During a hearing of the Energy and Power Subcommittee, Rep. Cory Gardner (R-CO) came down hard on the EPA for its back door approach toward implementing a cap and trade like regulatory tax.
"The reason cap and trade didn't pass is because it would have been detrimental to our economy and job creation, so for the administration to now try and usurp Congress by using the EPA is just unacceptable."
The EPA has been using the Clean Air Act to quietly impose carbon emission restrictions that are outside the authority of the Act, placing a bigger burden on local governments and consumers as they struggle to comply with the stricter regulations. Rep. Gardner, whose district is predominantly rural, is especially concerned with the impact EPA policies are having on farmers and ranchers.
The topic of this morning's hearing was the Energy Tax Prevention Act, which is designed to prevent the EPA from further using the Clean Air Act to carry out its regulatory tax agenda. The proposal clarifies the Clean Air Act without undermining or weakening the law. The EPA will still have the authority to monitor and regulate pollutants, but it will be prohibited from ever imposing a national energy tax.

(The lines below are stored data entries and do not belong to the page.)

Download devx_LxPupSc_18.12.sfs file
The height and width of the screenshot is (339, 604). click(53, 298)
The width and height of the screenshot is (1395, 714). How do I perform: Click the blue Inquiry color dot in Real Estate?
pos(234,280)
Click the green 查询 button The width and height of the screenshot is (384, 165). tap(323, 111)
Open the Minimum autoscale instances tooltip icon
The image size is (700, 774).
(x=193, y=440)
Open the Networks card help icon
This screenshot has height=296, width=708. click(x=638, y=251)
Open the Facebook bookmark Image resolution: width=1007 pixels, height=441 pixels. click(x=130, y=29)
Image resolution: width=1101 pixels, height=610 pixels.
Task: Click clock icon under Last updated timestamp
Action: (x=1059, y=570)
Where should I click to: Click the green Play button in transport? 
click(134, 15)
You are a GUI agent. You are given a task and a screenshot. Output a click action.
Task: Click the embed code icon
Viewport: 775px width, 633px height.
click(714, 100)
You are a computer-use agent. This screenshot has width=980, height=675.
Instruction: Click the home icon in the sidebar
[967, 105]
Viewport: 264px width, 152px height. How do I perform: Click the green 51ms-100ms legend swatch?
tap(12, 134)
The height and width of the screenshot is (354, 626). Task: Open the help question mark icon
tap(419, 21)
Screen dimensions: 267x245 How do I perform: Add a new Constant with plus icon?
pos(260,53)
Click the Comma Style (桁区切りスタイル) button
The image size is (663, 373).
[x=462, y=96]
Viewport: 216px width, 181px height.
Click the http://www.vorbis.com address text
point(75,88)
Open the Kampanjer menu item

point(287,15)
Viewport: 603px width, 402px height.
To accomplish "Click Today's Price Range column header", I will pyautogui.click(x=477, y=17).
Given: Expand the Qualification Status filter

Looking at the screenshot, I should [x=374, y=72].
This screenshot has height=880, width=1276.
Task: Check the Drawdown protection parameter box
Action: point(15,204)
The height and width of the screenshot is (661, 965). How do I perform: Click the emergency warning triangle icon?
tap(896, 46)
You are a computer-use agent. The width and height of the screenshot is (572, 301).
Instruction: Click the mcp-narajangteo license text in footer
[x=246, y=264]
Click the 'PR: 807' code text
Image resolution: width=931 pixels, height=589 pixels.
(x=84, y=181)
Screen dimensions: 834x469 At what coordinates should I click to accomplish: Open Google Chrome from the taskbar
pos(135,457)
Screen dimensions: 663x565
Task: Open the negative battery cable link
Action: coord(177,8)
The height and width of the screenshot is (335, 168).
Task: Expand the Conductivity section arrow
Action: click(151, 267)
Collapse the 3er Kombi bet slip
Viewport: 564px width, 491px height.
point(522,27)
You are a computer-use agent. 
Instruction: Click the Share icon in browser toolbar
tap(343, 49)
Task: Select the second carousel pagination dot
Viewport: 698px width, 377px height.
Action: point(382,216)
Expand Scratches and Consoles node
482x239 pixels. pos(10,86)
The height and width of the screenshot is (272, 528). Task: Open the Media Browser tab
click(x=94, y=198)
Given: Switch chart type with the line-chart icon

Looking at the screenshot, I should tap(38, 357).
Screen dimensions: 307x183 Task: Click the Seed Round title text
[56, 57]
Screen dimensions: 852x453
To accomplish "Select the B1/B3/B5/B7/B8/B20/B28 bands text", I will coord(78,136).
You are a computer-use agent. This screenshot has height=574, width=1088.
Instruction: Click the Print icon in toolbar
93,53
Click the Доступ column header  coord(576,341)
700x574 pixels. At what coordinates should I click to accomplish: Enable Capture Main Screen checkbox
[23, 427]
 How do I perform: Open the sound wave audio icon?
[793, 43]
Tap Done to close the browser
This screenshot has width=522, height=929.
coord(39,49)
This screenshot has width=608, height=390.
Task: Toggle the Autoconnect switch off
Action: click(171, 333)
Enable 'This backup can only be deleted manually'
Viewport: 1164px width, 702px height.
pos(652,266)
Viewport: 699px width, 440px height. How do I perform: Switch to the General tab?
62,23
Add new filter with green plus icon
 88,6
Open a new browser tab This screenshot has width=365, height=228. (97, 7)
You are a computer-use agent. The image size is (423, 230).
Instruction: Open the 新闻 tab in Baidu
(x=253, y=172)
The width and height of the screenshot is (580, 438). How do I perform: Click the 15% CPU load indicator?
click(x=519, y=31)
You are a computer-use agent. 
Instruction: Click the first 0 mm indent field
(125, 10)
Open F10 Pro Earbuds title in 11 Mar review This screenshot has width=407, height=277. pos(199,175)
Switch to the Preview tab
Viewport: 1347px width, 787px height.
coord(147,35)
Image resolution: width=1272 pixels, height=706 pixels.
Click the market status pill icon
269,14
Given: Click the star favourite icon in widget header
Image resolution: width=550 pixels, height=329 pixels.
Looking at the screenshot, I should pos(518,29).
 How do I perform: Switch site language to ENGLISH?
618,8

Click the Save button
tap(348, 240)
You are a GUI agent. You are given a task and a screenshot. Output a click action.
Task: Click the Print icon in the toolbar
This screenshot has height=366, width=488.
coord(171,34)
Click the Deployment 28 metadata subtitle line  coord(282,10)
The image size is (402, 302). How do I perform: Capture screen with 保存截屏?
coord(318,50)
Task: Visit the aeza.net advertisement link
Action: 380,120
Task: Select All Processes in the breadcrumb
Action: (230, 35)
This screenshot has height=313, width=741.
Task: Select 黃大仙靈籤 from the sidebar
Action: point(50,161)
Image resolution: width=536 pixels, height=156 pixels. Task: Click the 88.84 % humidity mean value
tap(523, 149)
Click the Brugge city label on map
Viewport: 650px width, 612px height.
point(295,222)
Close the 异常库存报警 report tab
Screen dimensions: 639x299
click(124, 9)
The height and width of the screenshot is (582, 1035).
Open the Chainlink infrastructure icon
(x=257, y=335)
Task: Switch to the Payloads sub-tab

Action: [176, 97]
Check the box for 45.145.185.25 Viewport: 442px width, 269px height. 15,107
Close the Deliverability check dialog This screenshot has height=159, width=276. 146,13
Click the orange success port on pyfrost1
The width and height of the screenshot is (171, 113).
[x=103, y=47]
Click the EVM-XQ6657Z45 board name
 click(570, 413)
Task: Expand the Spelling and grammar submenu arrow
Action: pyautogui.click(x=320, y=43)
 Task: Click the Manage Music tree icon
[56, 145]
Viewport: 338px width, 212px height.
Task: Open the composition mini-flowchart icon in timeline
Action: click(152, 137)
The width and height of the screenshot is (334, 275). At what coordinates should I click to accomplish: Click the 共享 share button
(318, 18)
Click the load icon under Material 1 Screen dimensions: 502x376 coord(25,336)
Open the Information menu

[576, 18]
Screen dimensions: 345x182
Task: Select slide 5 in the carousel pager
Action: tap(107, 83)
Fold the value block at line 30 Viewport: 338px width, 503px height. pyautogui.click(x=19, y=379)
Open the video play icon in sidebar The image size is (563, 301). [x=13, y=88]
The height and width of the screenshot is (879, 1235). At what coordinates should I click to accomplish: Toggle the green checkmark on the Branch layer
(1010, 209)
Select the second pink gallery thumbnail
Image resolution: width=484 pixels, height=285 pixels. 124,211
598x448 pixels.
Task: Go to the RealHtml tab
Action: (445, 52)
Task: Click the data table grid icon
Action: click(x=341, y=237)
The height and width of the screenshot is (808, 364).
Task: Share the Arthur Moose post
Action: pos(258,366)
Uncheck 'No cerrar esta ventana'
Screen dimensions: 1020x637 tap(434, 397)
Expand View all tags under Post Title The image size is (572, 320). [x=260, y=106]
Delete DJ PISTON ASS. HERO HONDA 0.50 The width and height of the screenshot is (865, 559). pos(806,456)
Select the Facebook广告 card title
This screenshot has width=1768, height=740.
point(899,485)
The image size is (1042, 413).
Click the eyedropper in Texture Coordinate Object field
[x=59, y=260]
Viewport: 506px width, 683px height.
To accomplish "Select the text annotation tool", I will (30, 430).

EPA Administrator Lisa Jackson was a witness before the committee and defended her agency's policies. At one point during the hearing, Jackson claimed the economy in rural America is strong enough to withstand burdensome regulations. Rep. Gardner fired back saying that it is actually rural communities who will be most impacted by cap and trade style regulations.
"Families in rural areas are facing challenges like everyone else, and I would know because I grew up in a town of only 3,200 people." Rep. Gardner said. "When something becomes more expensive, like the utility bill, it hurts those families most."
Rep. Gardner invited Jackson to visit his district and familiarize herself with the realities of rural America.